You'll have to link to it, because I think you're not accurately recounting what I wrote.
hadespussercats wrote:
Particularly since you've made such a point that married people share their money.
I made no such point. There is a distinction between the marital assets being legally the assets of both of the spouses and the actual power dynamic that happens from one marriage to another. They may or may not "share" with each other. One spouse may be meek and let the other one handle all the money, and they may open accounts only in one name, who knows?
hadespussercats wrote:
Someone who has no control over money-- whether to claim it as an asset or to determine how it should be spent, is not an equal sharer in that money. At best, he or she is being treated like a child with a parent who holds the pursestrings.

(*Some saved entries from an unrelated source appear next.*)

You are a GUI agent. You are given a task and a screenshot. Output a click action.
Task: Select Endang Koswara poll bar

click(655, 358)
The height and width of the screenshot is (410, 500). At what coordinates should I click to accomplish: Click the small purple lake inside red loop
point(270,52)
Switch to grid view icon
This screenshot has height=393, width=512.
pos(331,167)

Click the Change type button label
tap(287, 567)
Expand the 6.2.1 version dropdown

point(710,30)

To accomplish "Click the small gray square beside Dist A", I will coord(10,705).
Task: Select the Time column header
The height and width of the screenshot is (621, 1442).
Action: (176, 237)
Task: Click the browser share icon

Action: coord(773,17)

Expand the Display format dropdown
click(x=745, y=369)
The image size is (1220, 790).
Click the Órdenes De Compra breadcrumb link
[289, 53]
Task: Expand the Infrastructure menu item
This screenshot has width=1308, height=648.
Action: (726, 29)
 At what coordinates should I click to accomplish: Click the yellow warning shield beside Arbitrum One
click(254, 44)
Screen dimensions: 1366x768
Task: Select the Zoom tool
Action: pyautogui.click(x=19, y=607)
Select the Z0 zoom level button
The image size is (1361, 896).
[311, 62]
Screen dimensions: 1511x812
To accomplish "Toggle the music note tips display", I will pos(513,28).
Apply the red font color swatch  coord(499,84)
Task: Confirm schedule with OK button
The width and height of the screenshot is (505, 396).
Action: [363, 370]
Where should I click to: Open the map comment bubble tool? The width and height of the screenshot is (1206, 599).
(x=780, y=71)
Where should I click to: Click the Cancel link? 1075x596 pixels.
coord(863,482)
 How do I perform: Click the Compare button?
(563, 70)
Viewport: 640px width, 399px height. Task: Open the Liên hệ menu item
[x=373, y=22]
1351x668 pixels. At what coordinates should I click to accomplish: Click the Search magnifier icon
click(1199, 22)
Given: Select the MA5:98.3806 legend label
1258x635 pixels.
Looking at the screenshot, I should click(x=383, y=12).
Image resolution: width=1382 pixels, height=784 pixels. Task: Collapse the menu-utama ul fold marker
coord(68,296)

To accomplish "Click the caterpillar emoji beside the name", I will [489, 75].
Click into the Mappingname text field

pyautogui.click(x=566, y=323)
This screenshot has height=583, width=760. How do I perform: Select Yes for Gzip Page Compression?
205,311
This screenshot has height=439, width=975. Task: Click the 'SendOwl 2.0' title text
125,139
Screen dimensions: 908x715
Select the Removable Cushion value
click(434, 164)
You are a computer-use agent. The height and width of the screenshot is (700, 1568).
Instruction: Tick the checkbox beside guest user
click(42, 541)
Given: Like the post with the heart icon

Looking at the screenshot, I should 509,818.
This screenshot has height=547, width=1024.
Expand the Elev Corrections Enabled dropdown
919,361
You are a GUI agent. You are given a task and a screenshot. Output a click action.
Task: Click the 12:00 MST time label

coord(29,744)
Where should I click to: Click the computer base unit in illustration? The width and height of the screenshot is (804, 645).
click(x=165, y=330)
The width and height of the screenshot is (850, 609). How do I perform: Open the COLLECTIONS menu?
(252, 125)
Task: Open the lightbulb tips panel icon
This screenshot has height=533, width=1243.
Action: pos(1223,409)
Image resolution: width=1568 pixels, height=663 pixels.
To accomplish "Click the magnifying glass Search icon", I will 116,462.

Both spouses have the same legal right to claim marital assets as their assets, and determine how money should be spent. The CARD Act dealt with income only - and one spouse who doesn't have a job can't get a card ONLY IN HIS NAME based on the representation that the other spouse makes a ton of money, UNLESS THE OTHER SPOUSE ALSO SIGNS TO BE LIABLE. See? It's a way to guard against a spouse getting a line of credit without the credit card company being able to pursue the income on which the credit line was based.
What your "employee" concept creates is a situation of "master-servant" where the wage earning spouse is the master, and the stay at home spouse is the servant. That is far worse than the idea that they both are legally entitled to dispose of marital assets. Plus, your idea has more problems with it than that. How about child support? So, the working spouse pays all the bills? Or, now that the working spouse is paying the stay at home spouse a salary, does the stay at home spouse now have to kick in 50-50 for the bills? Or, will the salary my wife has to pay me reduced to take that into account? And, since my wife pays me a salary, does that mean that whatever she doesn't pay me is now hers, and hers alone? I no longer have the rights of a spouse?
hadespussercats wrote:
Someone who owns their money can fritter it away or not, as they choose. And whether they choose so or not should be between the person and the person's spouse-- not the business issuing the credit.
And, that is the way it is. But, you seem to be missing the part that the credit card company would be issuing a credit card solely in the name of one spouse, without recourse to the other spouse. So, what the law does is say that if you are going to represent "joint" income to the credit card company, then you have to sign onto the card jointly, so that both are liable.